本日12月9日は、東京大司教への着座式の一週間前です。新潟教区では今日、まもなく新潟教区を離れるわたしのために、離任ミサを企画して下さいました。

今にも雪が降りそうな寒い土曜日でしたが、教区各地から多くの方が参加してくださり、新潟教会聖堂は200人を超える方々で一杯となりました。

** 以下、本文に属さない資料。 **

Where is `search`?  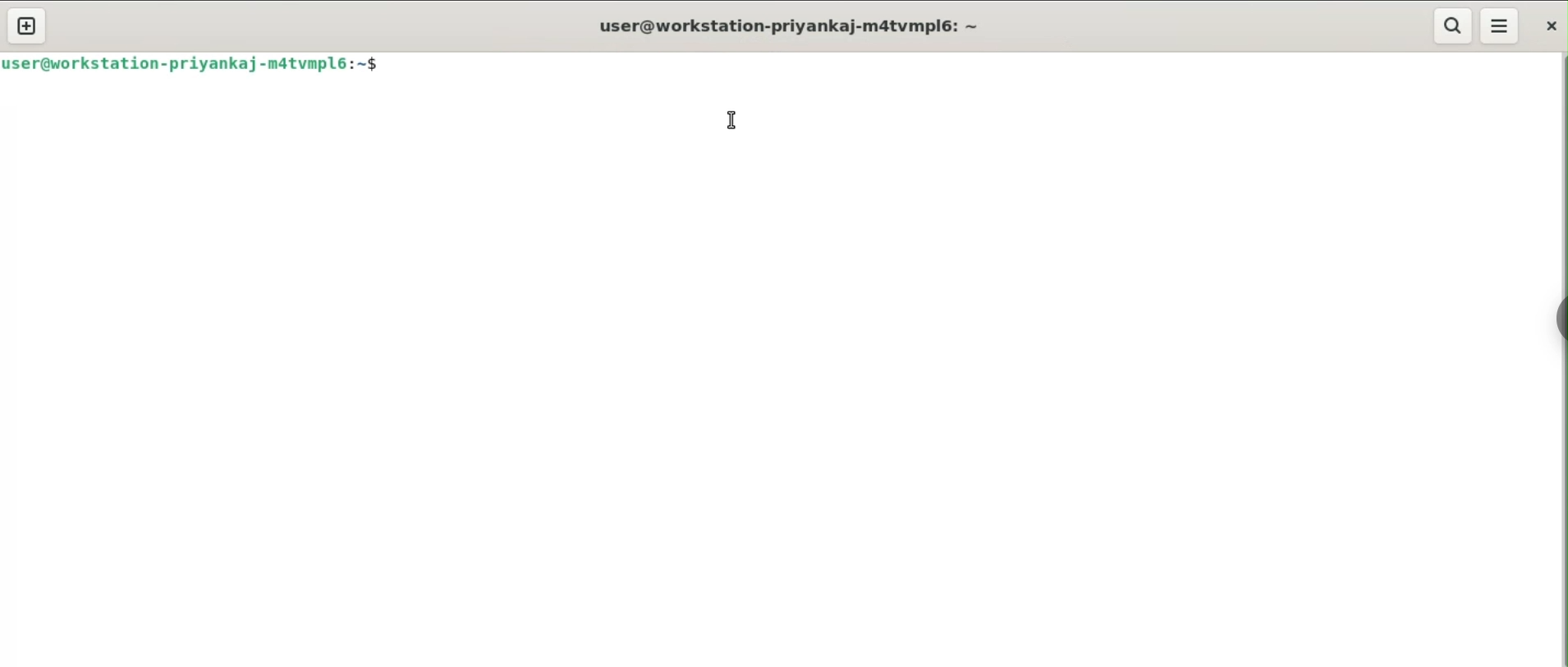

また司祭団も、教区司祭団は他の先約があった数名を除いてほぼ全員が、また山形地区や秋田地区からも代表が駆けつけてくださいました。神言会からは管区長のジェブーラ神父が来て下さり、祭壇上では秋田の永山神父様と並ばれたので、新旧管区長のそろい踏みとなりました。ジェブーラ神父はポーランドから学生時代に来日され、わたしとは名古屋の神学院時代を一緒に過ごし、わたしの司祭叙階の日に助祭に叙階されました。また昨年司祭団の黙想会を指導していただいた縁で、サレジオ会の阿部神父さまもおいで下さいました。感謝です。

ミサ後には、センター二階で感謝の集いを開いていただき、多くの方々と挨拶を交わすことができました。また本当に文字通り山のように霊的花束をいただきました。感謝します。これからもどうかわたしがふさわしく司教職を果たすことができるように、みなさまのお祈りをお願いいたします。あと一週間で、新潟教区の司教座は空位となります。一日も早く、ふさわしい司教が任命されるように、お祈り下さい。

Wayne1104
さて教皇様は、先ほど、沖縄は那覇教区の押川司教様の定年による引退願いを受理され、その後任として、那覇教区で働かれるカプチン会のウェイン・バーント神父さまを、新しい那覇教区司教に任命されました。

ウェイン・バーント被選司教は、アメリカ合衆国出身で63歳。長年、さいたま教区や那覇教区で働かれている修道者です。日本の司教団に、海外出身の司教が加わるのは久しぶりで、直近では同じく那覇教区のレイ司教様(1972年に62歳で亡くなられています)以来のことになります。レイ司教様もカプチン会の修道者でした。

どうぞ新しい那覇教区の司教様のためにお祈り下さい。ご本人の写真の良いのが手元になかったのですが、上の写真は、2011年4月、東北の大震災後に初めて仙台で開催された仙台教区サポート会議に参加された時のウェイン・バーント被選司教です。